Aufgabenbeschreibung: Setzen Sie den Text über das Pendeln mit Kleinkind im Zug im Anschluss an seinen letzten Satz fort.
____ Vorliegender Text
Pendeln mit Kind: wenn die viertelstündige Zugfahrt sich wie eine mehrtägige Reise anfühlt.

 

(Bild: Pixabay)

Vollkornguetzli, Pixie-Büchlein und Trinkflasche sind eingepackt und die Reise kann beginnen. Unsere Eltern-Bloggerin Carole Kaelin schildert in ihrem ersten Beitrag aus zwei Perspektiven, wie sich Pendeln mit Kleinkind an der Hand anfühlt.

Nein, das muss jetzt nicht sein. Nicht nach einem anstrengenden 9-Stunden-Arbeitstag. Es setzt sich genau mir gegenüber auf den Sitz und zappelt schon mit seinen kleinen Beinchen. Gleich wird es mit seinen Schuhsohlen meine Anzughosen streifen. Die Mutter sitzt daneben, schwer bepackt und etwas verschwitzt. Ich stöpsle mir schnell die Kopfhörer ein und versuche, dem Unausweichlichen zu entfliehen. Und schon geht es los … «Mami, ich hab Hunger!» Das Mami packt geduldig ein Pack Vollkornguetzli aus, welche das herzige Kleinkind jedoch vehement ablehnt. «Mami, ich will was anderes!» «Was denn?», fragt die Mutter. Ich kann sie trotz Musik im Ohr hören. Vielleicht weil sie sehr laut und deutlich sprechen, vielleicht weil ich irgendwie doch mithören will. «Ich weiss es nicht», nörgelt das Kleinkind, «ich will einfach etwas anderes.» Und der Zug ist noch nicht mal abgefahren.

So muss es wohl meinem Mitreisenden ergehen, wenn ich mit meinem Kita-Kind in den überfüllten Zug steige und nach Hause pendle. Unsere Fahrt dauert glücklicherweise nur eine Viertelstunde, aber gefühlt sind es manchmal trotzdem Stunden. Und da mein Kleinkind die Welt noch nicht durch Kopfhörer und Handybildschirm erlebt, erfährt es eben auch Zugfahrten immer wieder … nennen wir’s mal «lebhaft».
________
____ Bereitgestellte Daten
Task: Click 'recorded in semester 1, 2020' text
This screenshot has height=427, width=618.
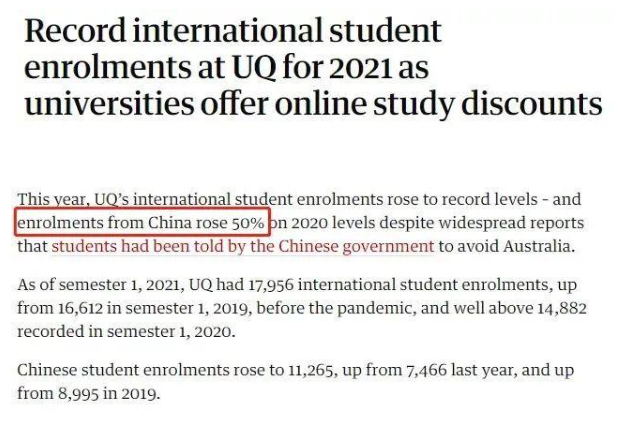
________
Antwort zur Aufgabe:
Feuerlöscher und Fingernägel

Wissen Sie, wo in der S-Bahn die Feuerlöscher installiert sind? Kennen Sie alle Piktogramme der SBB, die bei der Eingangstüre auf das korrekte Verhalten («Lassen Sie Ihr Gepäck im Notfall im Zug und leisten Sie dem Zugpersonal Folge») hinweisen? Wissen Sie, wo das kleine Hämmerchen für den Notausstieg hängt? Mittlerweile sind mir all diese bahntechnischen Dinge mehr als vertraut; ohne mein aufmerksames Kleinkind wären sie mir jedoch nie aufgefallen. Auch kommt man ganz anders und sehr prompt mit anderen Menschen ins Gespräch. Wenn alle auf ihren Smartphones herumspielen und es ganz ruhig ist, fängt es plötzlich an; «Du Mami, warum hat die Frau da …?» (jetzt wahlweise einfügen: so spitze blaue Fingernägel, den Arm so komisch angemalt). Auch lustig: «Mami, kann der Mann da mit diesem grossen Bart überhaupt sprechen?»

Um die kurze Fahrt für alle Beteiligten möglichst erträglich zu gestalten, bin ich stets ausgerüstet mit Trinkflasche, Guetzli, Darvida, Vorlesebüchlein und allem an Geduld und Ruhe, was man nach Feierabend aufbringen kann. Trotzdem: Die Fahrt gelingt nicht immer ganz reibungslos und in absoluter Stille, so wie man es sich als pendelnder Zugfahrer eben wünschen würde.

Entertainment ist alles

Neulich dachte ich, ich hätte die Lösung gefunden. Es gibt zuckerfreie Lollipops. So was müsste mein Kind doch 15 Minuten ruhig beschäftigen. Gut, Ablenkung mit Süssem (wenn auch zahnschonend) ist wohl nicht ganz im Sinne von Jesper Juul. Aber im 17.00-Uhr-Zug erwartet und vollbringt wohl niemand pädagogische Höchstleistungen.

So steigen wir also in unseren Zug ein und finden zwei freie Plätze, die auch das Kleinkind für ausreichend befindet, und ich freue mich auf eine ruhige Fahrt. Doch weit gefehlt. Leider lässt sich das Alupapier, das straff und irgendwie verklebt um den Lutscher gewickelt ist, nur mit Mühe und scharfen Fingernägeln (im Notfall gar einer spitzen Schere) entfernen. Da ich über keinerlei solches Werkzeug verfüge, reisse und zerre ich mit blosser Muskelkraft am Papier herum, bis sich schliesslich ein Fitzelchen erbarmte und sich vom heiss erwarteten Lutscher löst.

 Das Kind fordert – natürlich – einen gänzlich ausgepackten Lolli und beginnt sich zu beschweren. Ich fange an zu schwitzen, ziehe und reisse an diesem «Scheibenkleister»-Papier herum und da passiert’s: Der Lolli rutscht mir aus der Hand und landet im Mittelgang. Er ist nicht mehr zu retten und ab Sekunde 1 über und über mit Staub, Dreck und Haaren bedeckt. Interessiert bis genervt von sämtlichen Mitreisenden beobachtet, wende ich mich meinem Kind zu und erkläre ihm, dass wir den Lolli jetzt wegschmeissen und dann zu Hause nach Ersatz suchen.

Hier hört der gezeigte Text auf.